MATERIALS PROVIDED:
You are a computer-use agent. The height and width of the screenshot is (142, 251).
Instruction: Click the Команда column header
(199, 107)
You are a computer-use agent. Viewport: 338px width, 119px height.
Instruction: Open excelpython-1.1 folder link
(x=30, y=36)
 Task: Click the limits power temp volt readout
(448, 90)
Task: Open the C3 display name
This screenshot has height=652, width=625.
...
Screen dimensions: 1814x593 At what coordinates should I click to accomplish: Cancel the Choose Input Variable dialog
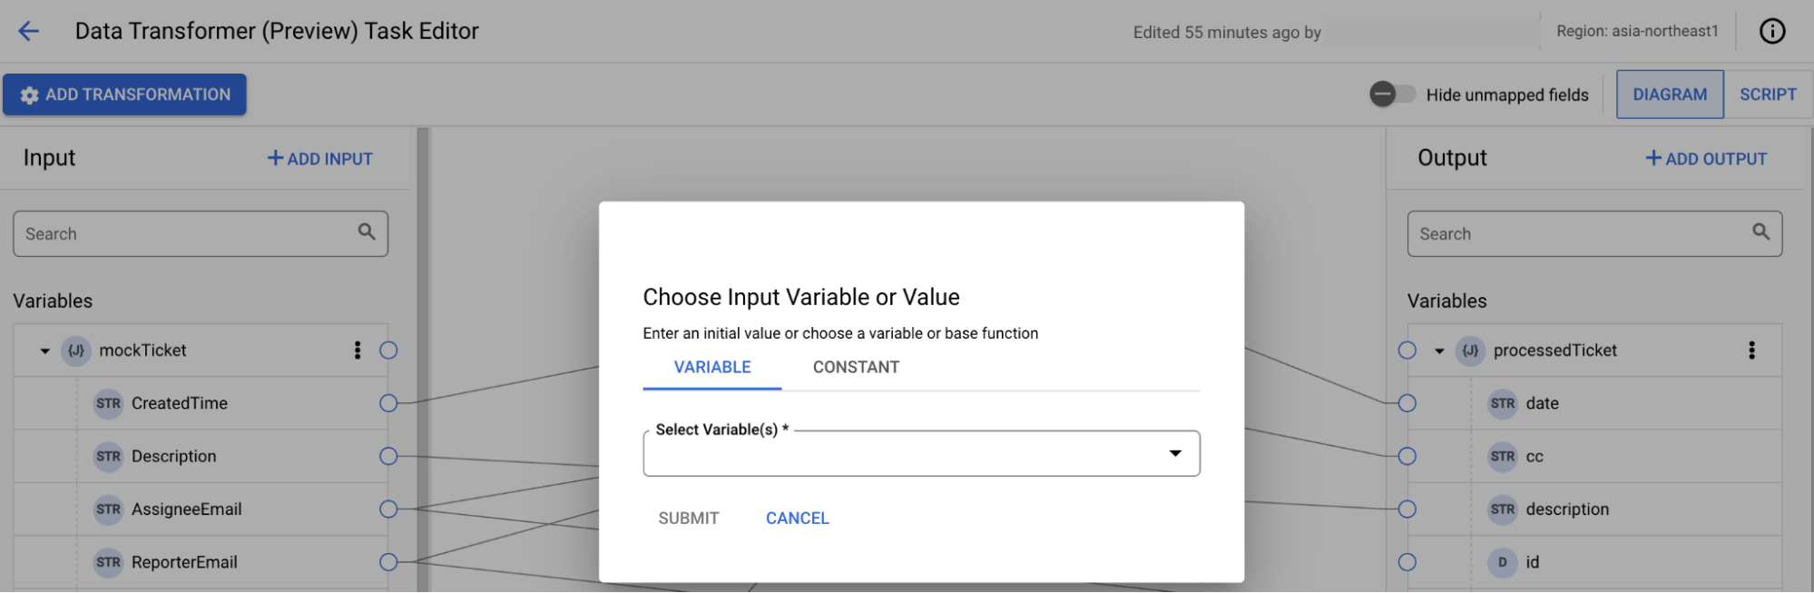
--
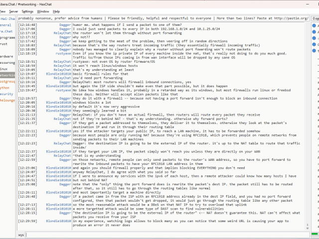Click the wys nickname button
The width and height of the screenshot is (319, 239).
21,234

HOW TO COMPLETE THIS TASK: Of the entries listed above, reproduce only the lines starting at the line containing "Instruction: Open excelpython-1.1 folder link" and ending at the line containing "This screenshot has height=652, width=625.". Include both, exactly as they stand.

WRITTEN ANSWER:
Instruction: Open excelpython-1.1 folder link
(x=30, y=36)
 Task: Click the limits power temp volt readout
(448, 90)
Task: Open the C3 display name
This screenshot has height=652, width=625.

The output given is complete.